(Dataset excerpts)
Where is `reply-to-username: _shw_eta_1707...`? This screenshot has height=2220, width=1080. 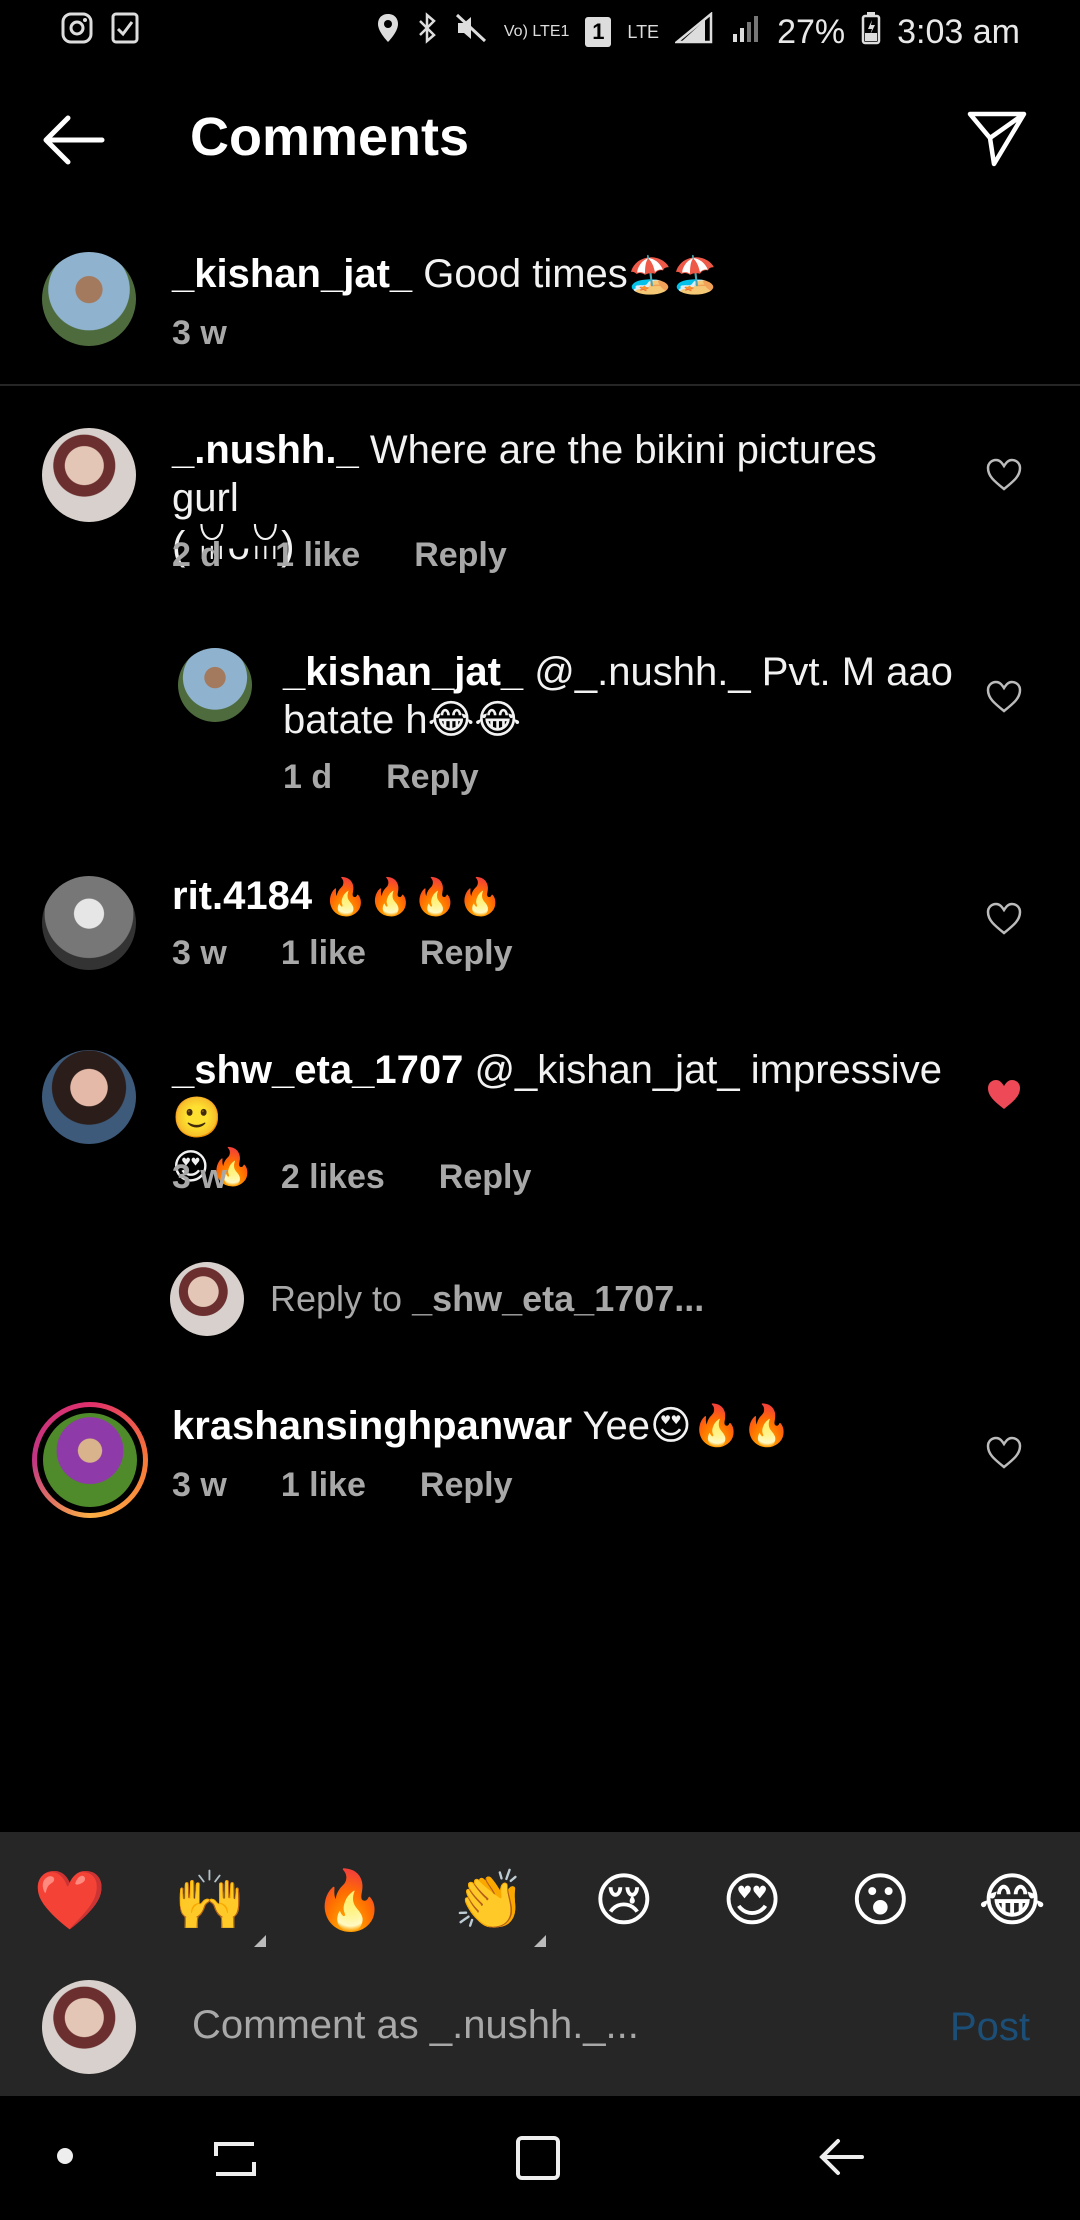 reply-to-username: _shw_eta_1707... is located at coordinates (558, 1298).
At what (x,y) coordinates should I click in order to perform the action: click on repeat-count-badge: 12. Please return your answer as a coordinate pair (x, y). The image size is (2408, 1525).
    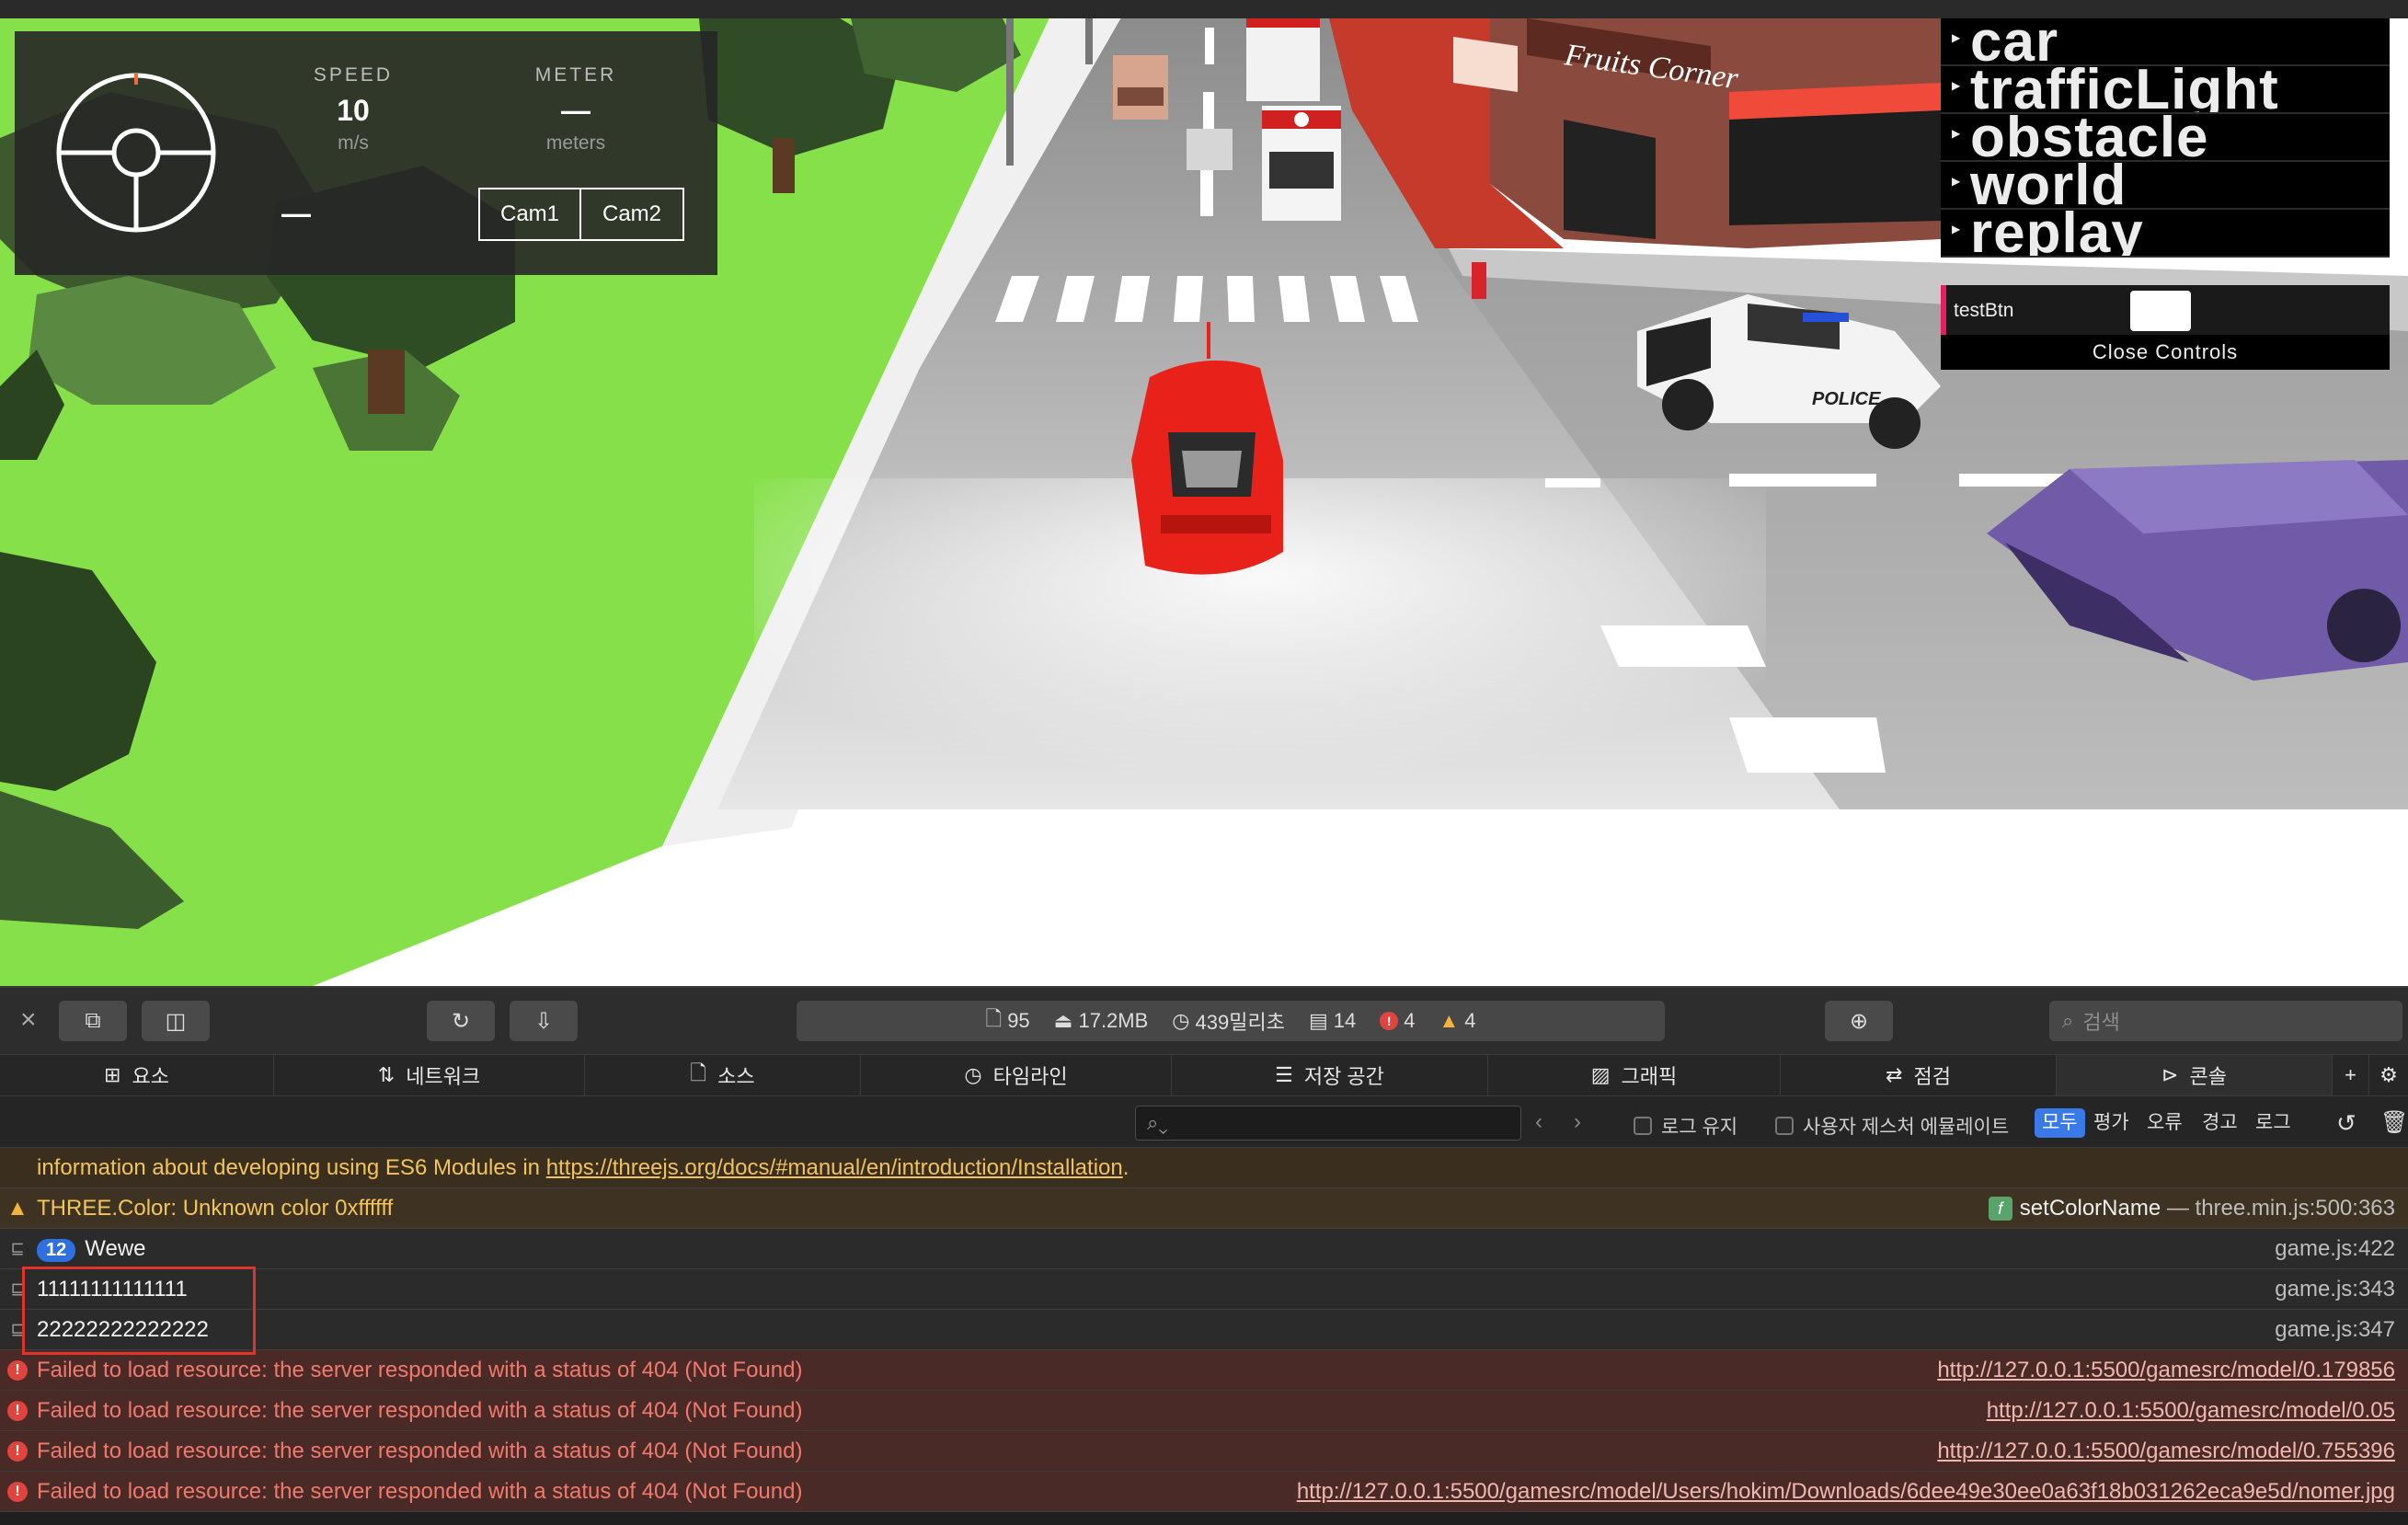
    Looking at the image, I should click on (56, 1250).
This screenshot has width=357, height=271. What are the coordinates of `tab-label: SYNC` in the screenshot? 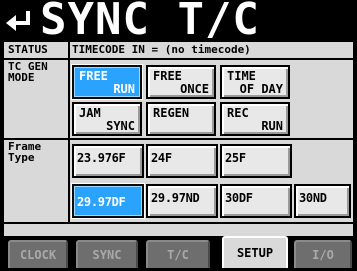 It's located at (107, 255).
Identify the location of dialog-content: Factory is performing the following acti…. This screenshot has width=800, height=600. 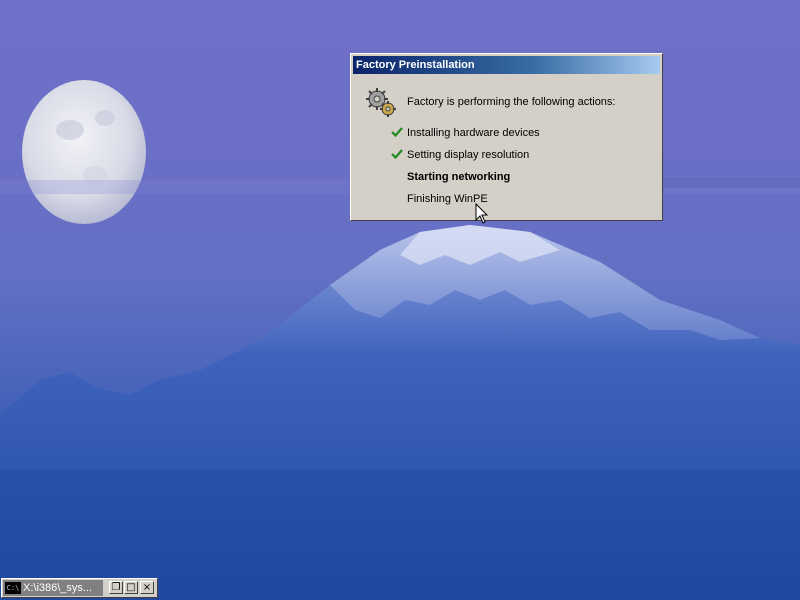
(506, 147).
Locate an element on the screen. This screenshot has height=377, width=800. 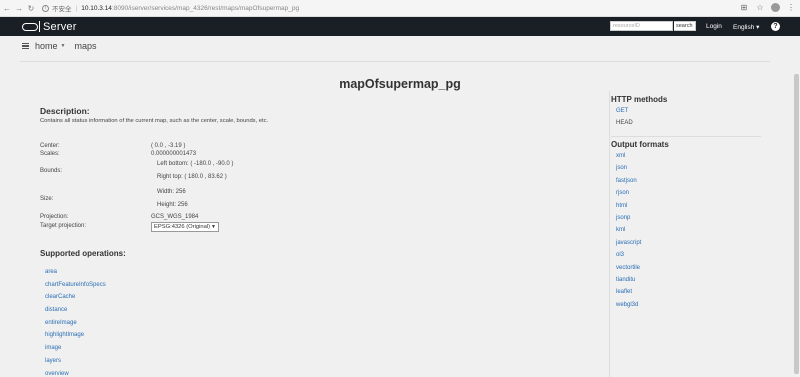
projection-value: GCS_WGS_1984 is located at coordinates (175, 217).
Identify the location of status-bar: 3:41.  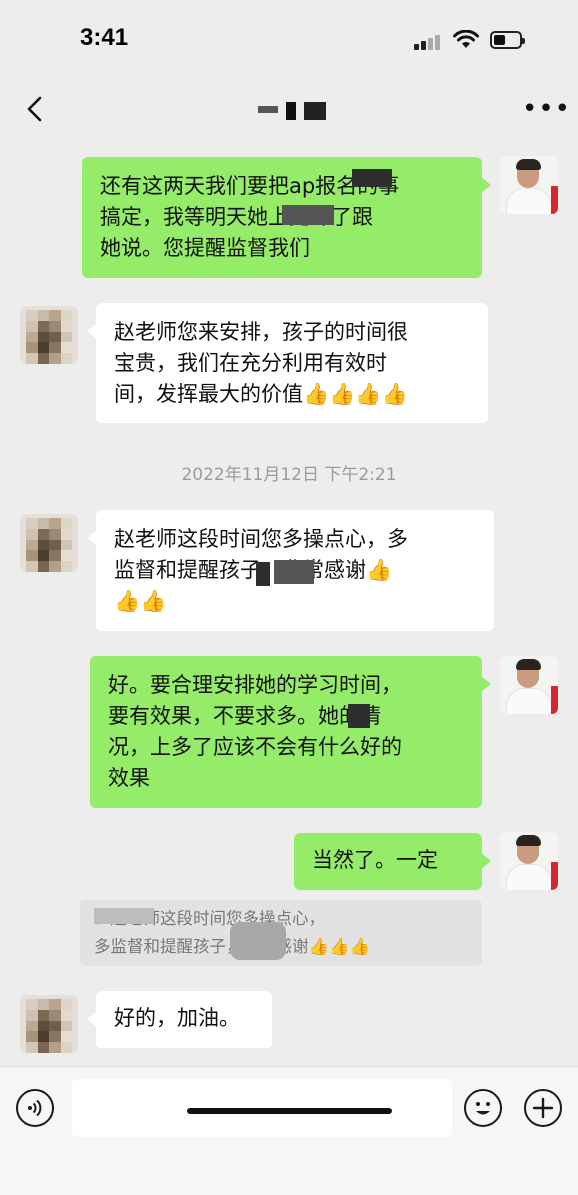
(289, 40).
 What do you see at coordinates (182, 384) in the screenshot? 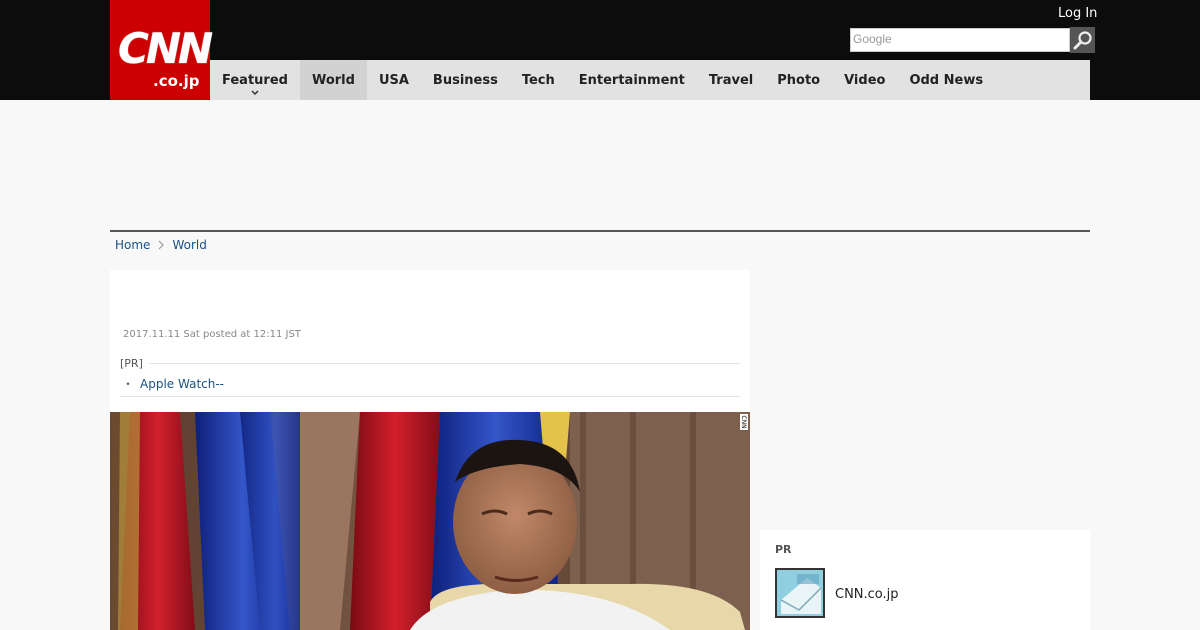
I see `pr-link-text: Apple Watch--` at bounding box center [182, 384].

● WHAT YOU HAVE TO DO: Rewrite the part of the rows that opens with the line containing "Locate an element" and runs through the last row, replacing "screenshot" with "image" and leaving everything else unchanged. Leave the pictures out of your answer.

● RESULT:
Locate an element on the screen. This image has height=377, width=800. 
projection-value: GCS_WGS_1984 is located at coordinates (175, 217).
Identify the location of status-bar: 3:41.  
(289, 40).
 What do you see at coordinates (182, 384) in the image? 
I see `pr-link-text: Apple Watch--` at bounding box center [182, 384].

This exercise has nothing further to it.